Stored records:
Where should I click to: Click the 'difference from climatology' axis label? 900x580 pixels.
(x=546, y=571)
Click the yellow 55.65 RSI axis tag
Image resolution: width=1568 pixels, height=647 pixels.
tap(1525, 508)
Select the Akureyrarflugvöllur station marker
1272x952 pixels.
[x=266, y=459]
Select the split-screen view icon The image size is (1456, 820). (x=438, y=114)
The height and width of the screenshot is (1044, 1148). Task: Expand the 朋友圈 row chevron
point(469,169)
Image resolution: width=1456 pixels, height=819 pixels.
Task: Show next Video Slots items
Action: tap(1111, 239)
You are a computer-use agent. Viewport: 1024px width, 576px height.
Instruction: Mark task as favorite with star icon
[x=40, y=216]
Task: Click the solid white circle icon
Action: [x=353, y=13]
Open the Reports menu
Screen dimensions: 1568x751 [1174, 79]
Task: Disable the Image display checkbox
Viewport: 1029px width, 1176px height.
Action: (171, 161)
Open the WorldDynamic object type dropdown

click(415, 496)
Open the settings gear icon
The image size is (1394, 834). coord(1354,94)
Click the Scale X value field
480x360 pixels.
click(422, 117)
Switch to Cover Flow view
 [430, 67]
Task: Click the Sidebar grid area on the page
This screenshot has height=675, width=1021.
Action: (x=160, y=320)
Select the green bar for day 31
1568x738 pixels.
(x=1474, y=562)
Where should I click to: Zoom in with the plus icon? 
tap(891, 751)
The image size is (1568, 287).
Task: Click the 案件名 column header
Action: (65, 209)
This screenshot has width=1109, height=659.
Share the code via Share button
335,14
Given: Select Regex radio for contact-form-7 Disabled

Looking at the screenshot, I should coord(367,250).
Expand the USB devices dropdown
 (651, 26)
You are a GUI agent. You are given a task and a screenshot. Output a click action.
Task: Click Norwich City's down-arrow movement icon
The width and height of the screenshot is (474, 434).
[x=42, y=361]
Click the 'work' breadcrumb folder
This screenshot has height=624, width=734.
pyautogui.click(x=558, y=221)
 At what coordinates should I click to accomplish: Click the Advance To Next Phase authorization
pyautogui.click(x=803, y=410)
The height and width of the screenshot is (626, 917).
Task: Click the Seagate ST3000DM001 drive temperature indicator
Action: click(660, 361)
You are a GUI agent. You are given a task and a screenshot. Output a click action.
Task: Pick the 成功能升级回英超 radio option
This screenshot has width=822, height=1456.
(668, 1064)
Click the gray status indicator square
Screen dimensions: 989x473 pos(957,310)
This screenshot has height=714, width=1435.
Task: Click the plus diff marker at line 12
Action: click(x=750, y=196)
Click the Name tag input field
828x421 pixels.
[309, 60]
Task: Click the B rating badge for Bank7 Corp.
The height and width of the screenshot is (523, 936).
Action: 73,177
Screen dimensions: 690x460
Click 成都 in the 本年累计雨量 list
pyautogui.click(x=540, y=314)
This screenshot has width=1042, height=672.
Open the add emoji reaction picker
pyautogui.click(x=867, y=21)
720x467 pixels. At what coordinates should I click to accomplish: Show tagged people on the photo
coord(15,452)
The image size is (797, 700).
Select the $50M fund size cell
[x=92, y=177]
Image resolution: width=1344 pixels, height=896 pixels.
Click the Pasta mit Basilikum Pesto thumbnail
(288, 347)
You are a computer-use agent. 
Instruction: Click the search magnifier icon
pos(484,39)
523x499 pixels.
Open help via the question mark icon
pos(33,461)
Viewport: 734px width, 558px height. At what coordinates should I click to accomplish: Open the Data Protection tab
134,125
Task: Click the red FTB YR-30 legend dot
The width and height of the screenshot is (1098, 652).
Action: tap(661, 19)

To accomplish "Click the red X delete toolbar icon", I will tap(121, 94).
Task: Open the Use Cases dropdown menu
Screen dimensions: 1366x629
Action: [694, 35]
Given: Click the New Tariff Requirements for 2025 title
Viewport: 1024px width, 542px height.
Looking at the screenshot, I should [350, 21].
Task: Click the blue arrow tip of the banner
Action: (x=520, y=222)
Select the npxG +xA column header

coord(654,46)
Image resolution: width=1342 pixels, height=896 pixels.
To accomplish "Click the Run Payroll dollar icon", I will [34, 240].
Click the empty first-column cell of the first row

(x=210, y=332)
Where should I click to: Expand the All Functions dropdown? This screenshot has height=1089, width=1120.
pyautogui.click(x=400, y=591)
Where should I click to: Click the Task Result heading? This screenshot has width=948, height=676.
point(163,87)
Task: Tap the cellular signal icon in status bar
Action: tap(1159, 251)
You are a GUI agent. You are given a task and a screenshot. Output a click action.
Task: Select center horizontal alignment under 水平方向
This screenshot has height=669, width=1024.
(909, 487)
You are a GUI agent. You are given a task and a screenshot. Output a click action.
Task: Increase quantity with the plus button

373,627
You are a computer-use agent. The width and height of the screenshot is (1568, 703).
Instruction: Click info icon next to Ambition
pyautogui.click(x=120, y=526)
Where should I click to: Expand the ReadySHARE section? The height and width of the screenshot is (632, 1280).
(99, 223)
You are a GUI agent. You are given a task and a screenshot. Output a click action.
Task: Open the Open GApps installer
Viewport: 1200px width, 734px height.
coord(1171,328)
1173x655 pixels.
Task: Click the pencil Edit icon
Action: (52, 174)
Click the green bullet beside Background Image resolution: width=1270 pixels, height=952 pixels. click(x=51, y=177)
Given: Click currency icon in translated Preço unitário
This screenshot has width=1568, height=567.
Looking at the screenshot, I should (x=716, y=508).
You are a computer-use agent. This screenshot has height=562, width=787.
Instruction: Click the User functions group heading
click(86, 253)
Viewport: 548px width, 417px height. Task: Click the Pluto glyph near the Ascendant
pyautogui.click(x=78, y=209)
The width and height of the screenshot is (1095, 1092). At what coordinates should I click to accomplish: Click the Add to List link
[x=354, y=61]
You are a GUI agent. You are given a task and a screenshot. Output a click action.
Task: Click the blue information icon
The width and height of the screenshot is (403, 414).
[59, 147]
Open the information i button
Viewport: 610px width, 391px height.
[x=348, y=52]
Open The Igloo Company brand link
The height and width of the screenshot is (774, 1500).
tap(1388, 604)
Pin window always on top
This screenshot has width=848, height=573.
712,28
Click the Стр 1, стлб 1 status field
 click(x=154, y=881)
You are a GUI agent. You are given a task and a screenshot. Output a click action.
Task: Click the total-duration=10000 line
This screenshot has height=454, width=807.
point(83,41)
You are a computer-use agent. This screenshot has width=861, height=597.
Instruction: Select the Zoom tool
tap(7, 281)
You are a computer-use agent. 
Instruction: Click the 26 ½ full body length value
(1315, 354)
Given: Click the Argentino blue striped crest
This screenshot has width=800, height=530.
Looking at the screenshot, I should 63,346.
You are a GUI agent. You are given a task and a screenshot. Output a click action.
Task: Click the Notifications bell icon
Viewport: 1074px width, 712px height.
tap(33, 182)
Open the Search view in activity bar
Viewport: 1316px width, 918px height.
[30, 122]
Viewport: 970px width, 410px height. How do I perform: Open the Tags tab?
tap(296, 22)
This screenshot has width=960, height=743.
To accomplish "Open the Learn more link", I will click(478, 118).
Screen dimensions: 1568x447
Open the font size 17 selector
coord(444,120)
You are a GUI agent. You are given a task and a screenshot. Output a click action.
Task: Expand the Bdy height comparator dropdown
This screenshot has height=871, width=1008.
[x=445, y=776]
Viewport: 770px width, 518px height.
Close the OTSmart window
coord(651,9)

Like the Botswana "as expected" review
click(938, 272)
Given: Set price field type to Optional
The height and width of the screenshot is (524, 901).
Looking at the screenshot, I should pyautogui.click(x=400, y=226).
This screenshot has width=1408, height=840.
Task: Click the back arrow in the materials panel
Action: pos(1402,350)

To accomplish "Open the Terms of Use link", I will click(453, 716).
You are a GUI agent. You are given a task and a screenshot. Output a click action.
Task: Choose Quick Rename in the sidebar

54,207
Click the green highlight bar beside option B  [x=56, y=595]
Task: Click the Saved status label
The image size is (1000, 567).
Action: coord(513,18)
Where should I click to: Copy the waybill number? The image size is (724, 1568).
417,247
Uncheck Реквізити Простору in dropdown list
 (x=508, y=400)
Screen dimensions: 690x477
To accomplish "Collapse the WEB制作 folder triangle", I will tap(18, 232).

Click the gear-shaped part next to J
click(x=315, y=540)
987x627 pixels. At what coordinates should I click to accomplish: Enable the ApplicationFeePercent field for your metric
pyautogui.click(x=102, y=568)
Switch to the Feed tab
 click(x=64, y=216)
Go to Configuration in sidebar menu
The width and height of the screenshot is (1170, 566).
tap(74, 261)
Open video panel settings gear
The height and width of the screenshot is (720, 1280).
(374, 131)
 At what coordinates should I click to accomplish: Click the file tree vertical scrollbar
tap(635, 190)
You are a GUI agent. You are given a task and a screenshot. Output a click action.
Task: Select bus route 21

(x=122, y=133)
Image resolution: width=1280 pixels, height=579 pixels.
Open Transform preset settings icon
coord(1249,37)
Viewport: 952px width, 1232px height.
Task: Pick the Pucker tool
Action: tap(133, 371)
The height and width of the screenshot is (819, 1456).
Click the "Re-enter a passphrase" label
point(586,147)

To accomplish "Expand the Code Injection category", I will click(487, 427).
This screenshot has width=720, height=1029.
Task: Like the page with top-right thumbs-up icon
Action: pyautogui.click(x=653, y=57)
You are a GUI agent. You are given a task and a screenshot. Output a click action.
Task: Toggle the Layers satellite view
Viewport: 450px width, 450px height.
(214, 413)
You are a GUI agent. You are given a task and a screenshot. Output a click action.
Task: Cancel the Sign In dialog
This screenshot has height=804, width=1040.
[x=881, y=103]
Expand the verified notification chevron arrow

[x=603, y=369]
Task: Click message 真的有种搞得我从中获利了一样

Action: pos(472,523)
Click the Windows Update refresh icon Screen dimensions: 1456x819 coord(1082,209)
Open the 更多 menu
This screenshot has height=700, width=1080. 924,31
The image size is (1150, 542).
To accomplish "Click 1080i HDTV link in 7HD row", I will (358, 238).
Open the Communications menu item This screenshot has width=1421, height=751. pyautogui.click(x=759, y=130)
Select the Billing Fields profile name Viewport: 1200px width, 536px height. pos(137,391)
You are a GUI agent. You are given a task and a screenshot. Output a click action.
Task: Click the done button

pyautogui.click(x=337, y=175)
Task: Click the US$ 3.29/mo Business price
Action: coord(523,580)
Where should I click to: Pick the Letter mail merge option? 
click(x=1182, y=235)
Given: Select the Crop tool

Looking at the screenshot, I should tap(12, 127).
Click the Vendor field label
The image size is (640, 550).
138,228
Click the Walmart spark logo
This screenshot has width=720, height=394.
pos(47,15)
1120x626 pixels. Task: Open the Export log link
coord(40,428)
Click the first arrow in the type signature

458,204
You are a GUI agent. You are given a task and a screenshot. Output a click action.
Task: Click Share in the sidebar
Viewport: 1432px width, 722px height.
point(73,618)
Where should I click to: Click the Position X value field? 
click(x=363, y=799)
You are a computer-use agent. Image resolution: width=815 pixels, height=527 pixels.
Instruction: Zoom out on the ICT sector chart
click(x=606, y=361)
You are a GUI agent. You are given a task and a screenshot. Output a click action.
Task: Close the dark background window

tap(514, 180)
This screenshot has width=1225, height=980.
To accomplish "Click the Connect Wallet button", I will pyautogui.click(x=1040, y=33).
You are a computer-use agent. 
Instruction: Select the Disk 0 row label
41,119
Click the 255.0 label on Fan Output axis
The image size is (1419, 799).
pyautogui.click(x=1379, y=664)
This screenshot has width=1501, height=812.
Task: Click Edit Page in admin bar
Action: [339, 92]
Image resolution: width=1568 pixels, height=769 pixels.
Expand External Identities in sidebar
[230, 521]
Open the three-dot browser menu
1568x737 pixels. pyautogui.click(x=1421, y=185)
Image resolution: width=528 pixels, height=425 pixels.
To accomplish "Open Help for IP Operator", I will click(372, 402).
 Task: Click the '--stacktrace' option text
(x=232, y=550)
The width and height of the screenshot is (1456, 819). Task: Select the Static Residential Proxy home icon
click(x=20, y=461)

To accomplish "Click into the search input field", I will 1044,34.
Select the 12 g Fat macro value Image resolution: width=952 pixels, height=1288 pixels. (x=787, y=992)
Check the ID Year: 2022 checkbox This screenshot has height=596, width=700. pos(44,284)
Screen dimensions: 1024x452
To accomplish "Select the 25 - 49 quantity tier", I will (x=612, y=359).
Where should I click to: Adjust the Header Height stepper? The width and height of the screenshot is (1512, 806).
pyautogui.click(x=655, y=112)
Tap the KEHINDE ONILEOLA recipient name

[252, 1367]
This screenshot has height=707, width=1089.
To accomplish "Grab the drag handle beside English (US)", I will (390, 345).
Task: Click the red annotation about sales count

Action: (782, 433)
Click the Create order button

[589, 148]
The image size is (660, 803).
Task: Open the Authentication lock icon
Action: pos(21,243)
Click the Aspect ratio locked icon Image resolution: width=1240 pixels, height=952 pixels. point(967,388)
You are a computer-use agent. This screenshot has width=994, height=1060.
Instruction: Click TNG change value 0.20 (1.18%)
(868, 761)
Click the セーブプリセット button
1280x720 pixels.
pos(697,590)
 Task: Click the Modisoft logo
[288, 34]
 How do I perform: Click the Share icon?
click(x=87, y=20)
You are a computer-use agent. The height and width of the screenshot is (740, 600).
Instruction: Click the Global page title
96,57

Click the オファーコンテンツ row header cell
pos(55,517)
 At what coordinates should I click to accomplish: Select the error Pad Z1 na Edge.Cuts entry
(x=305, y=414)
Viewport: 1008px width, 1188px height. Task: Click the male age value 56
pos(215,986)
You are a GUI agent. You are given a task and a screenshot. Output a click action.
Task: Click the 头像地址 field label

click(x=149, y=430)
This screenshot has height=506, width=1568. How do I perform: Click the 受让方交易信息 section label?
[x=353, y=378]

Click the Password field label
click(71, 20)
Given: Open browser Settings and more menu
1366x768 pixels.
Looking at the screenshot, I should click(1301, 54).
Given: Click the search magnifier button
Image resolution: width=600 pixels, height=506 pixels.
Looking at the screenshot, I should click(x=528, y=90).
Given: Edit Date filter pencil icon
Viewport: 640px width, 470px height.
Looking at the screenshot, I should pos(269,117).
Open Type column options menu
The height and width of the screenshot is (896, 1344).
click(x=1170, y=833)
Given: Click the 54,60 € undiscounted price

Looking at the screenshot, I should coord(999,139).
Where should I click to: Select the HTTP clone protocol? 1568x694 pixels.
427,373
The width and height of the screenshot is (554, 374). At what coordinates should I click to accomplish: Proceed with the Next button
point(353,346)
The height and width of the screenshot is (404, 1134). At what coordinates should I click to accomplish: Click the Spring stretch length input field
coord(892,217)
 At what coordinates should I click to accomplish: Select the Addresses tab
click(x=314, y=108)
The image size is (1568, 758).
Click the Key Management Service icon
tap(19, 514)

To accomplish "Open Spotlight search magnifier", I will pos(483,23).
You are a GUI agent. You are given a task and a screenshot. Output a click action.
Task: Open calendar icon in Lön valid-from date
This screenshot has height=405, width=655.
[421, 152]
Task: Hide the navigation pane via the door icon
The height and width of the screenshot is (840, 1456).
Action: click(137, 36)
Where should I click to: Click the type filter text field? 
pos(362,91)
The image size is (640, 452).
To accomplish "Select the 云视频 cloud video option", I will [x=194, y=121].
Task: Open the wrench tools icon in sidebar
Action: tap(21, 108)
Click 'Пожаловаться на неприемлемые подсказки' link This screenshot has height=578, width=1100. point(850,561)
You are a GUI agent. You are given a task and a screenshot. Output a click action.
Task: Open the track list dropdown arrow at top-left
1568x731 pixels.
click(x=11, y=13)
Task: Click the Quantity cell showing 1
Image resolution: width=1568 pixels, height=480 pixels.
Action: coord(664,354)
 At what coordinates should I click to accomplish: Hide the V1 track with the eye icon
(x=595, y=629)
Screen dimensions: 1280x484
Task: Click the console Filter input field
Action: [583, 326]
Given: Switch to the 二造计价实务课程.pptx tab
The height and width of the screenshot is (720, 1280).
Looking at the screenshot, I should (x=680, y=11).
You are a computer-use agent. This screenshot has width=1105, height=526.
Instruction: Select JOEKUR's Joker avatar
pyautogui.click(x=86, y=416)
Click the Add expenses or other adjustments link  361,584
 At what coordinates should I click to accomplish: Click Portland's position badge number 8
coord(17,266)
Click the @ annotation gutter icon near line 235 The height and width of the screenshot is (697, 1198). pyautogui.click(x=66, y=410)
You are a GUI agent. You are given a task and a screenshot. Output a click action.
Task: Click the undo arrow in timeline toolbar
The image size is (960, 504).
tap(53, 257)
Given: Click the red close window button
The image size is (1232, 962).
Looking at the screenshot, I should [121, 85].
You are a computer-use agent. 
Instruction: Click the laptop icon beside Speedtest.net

PROBLEM REQUIREMENTS: The answer is the run of lines above from the line containing "Instruction: Click info icon next to Ambition" through the line containing "Open the information i button", copied exactly and alone.

SOLUTION BELOW:
Instruction: Click info icon next to Ambition
pyautogui.click(x=120, y=526)
Where should I click to: Expand the ReadySHARE section? The height and width of the screenshot is (632, 1280).
(99, 223)
You are a GUI agent. You are given a task and a screenshot. Output a click action.
Task: Open the Open GApps installer
Viewport: 1200px width, 734px height.
coord(1171,328)
1173x655 pixels.
Task: Click the pencil Edit icon
Action: (52, 174)
Click the green bullet beside Background Image resolution: width=1270 pixels, height=952 pixels. click(x=51, y=177)
Given: Click currency icon in translated Preço unitário
This screenshot has width=1568, height=567.
Looking at the screenshot, I should (x=716, y=508).
You are a computer-use agent. This screenshot has height=562, width=787.
Instruction: Click the User functions group heading
click(86, 253)
Viewport: 548px width, 417px height. Task: Click the Pluto glyph near the Ascendant
pyautogui.click(x=78, y=209)
The width and height of the screenshot is (1095, 1092). At what coordinates should I click to accomplish: Click the Add to List link
[x=354, y=61]
You are a GUI agent. You are given a task and a screenshot. Output a click action.
Task: Click the blue information icon
The width and height of the screenshot is (403, 414).
[59, 147]
Open the information i button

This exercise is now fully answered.